## TEKS SUMBER:
● ● ● ●

Gw jadi penasaran, pengen tahu isinya seperti apa. Kalo majalah terbitan Amrik, itu mah sudah biasa, hasil scan-nya mudah ditemukan di inet, gratis lagi. Jadi tak beli pun gw dah tahu isinya apa. Nah, kalo majalah lokal, isinya misterius, karena jarang ada yang scan dan nge-post di inet. Berhari-hari gw browsing di kompie sepupu gw juga tak berhasil, bahkan gw dah bela2in ketik pake huruf Han tradisional yang masih digunakan di HK, tapi tetap tak ketemu juga. Untunglah “aktivitas”ku tak ketahuan siapa-siapa, termasuk pho2 yang sempat masuk ke dalam kamar, tapi lupa memakai kaca mata. Termasuk juga si empunya kompie, yang tiap hari pulang malam dan esok pagi-pagi dah berangkat kerja lagi.

● ● ● ●

## PERINTAH:
Lanjutkan cerita di atas tentang mencari isi majalah lokal di internet, mulai setelah kalimat terakhirnya. Bahan berikut terpisah dan tidak ada hubungannya dengan cerita di atas.

## BAHAN TERKUMPUL:
● ● ● ●

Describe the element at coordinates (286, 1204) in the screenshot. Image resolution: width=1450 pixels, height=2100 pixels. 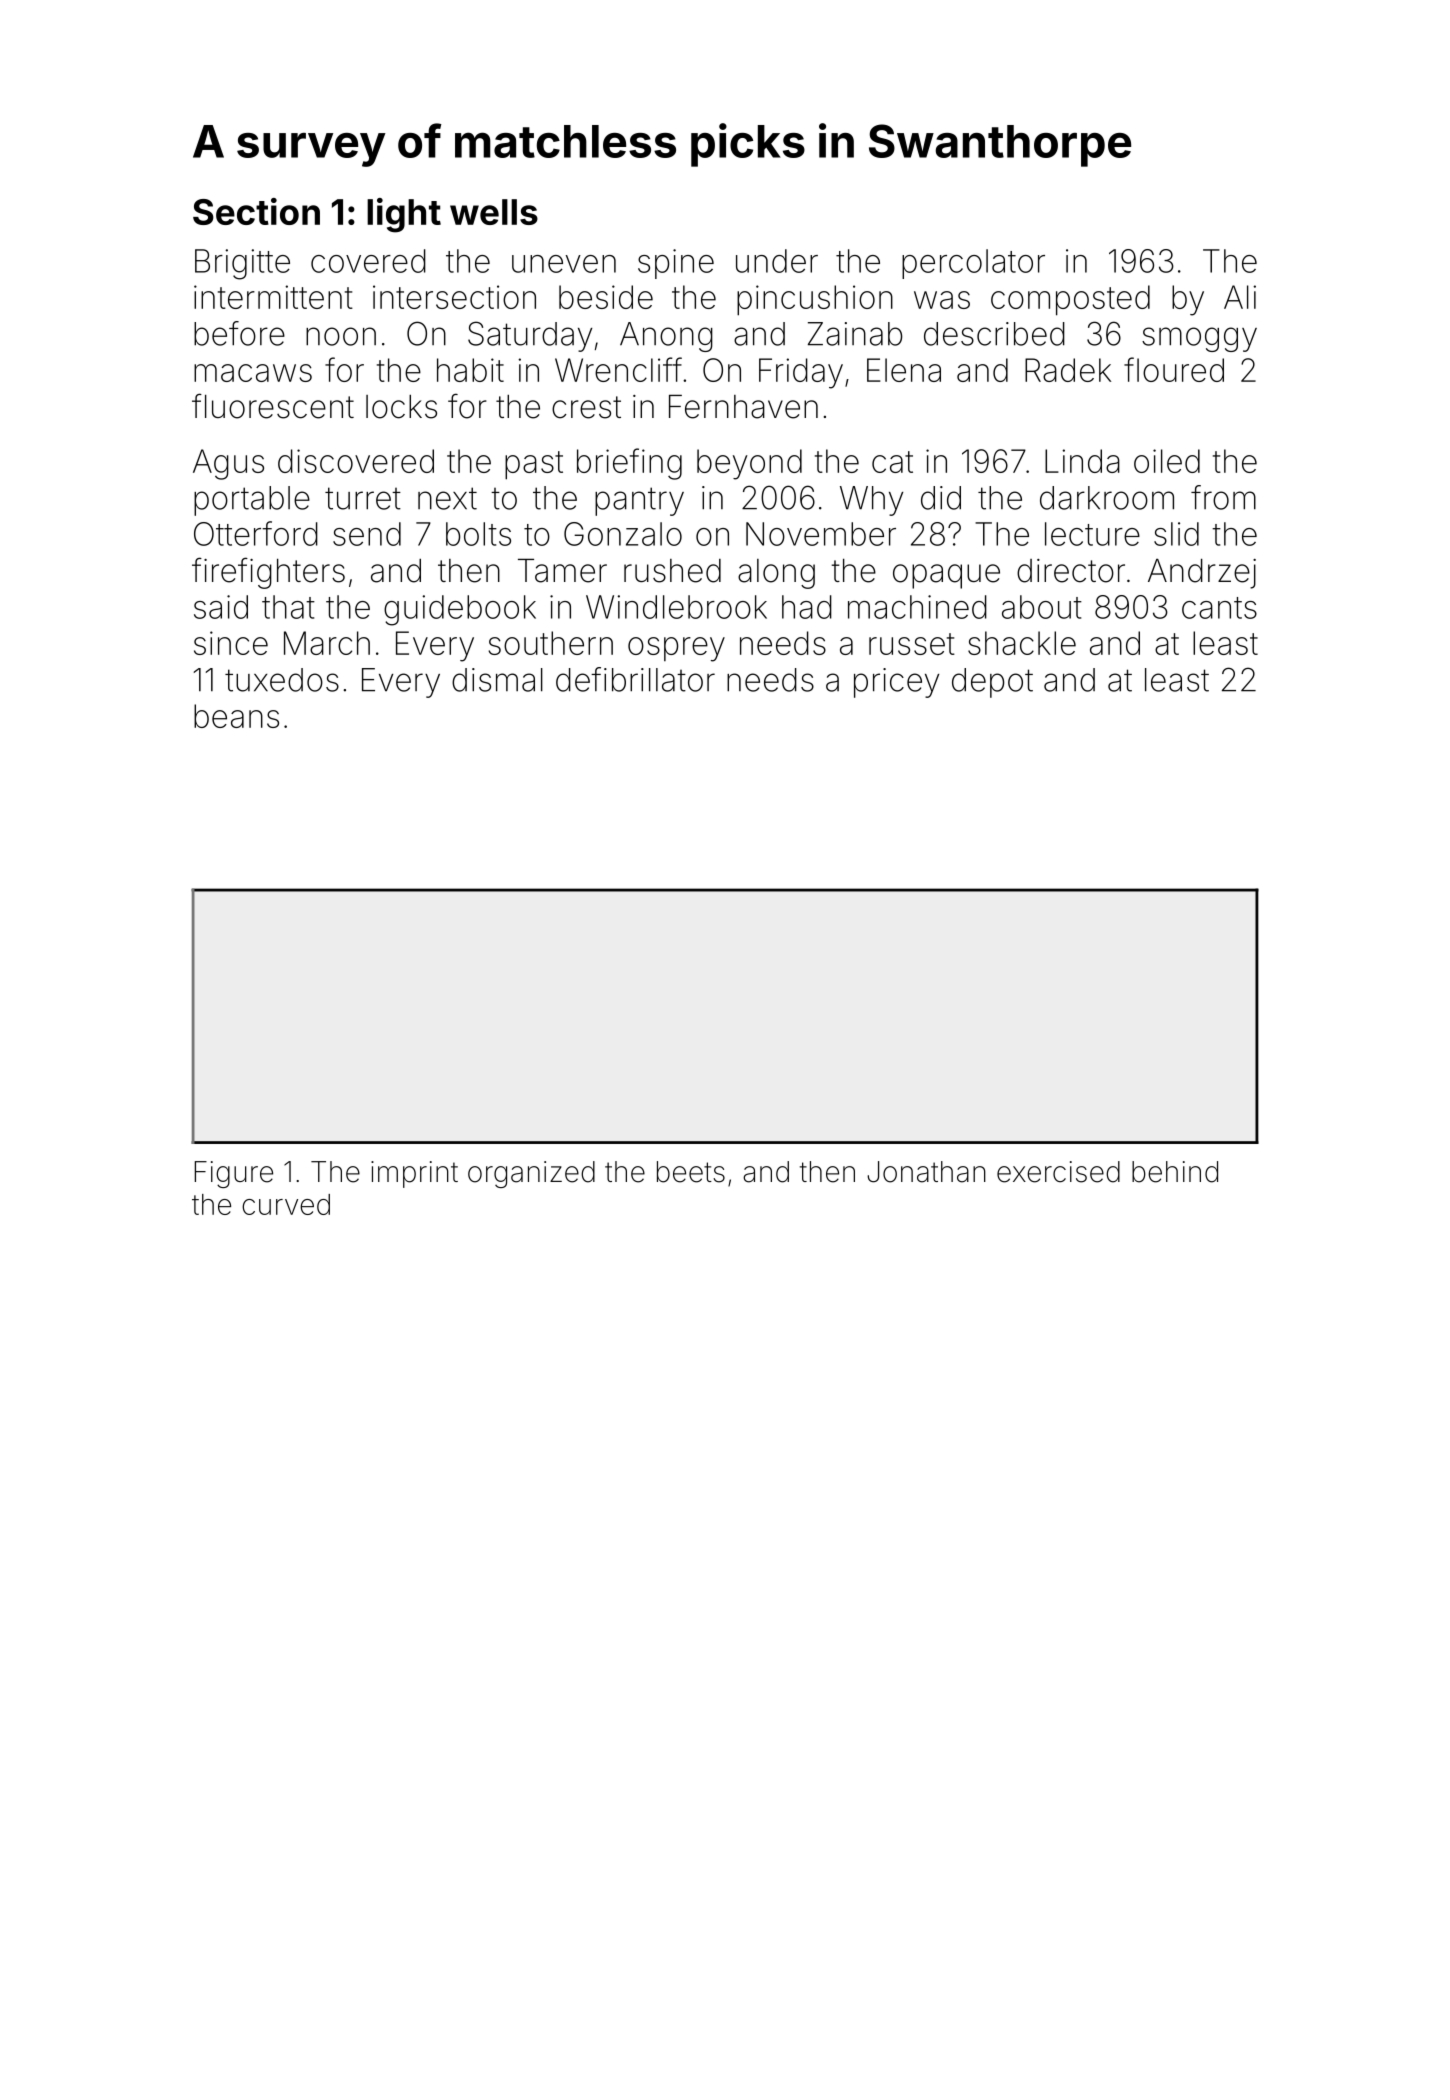
I see `curved` at that location.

● ● ● ●

## HASIL TUGAS:
Permasalahannya adalah, gw tinggal di rumah Ayi, tentu tak mudah bawa-bawa majalah pulang. Kalo ditanya, “Bawa apa, Hong?”, tak mungkin kan kalo gw dengan polosnya menjawab, “Bawa majalah gay, Ayi.” Bisa-bisa gw diusir, tak boleh tinggal di situ lagi.

Ruang gerak gw juga terbatas. Ke mana-mana gw selalu diikutin Ayi, pho2, mam, atau sepupu. Jarang sekali gw bisa bernafas lega karena bisa sendirian. Beli majalah yang privat kan juga butuh privasi.

Akhirnya kuhabiskan malam itu sambil duduk-duduk di dekat Menara Jam Kereta Kowloon – Canton yang sekarang hanya menjadi landmark HK, khususnya area Tsim Sha Tsui di Semenanjung Kowloon. Di seberangnya, Pulau Hongkong semakin malam tampak semakin menawan dengan paduan langit yang kelam, siluet gunung yang kekar dan deretan gedung dengan lampunya yang gemerlap. Pikiranku menjadi tenang, beban hidup seakan terlupakan, momen yang damai ini seakan tak mau kulepaskan...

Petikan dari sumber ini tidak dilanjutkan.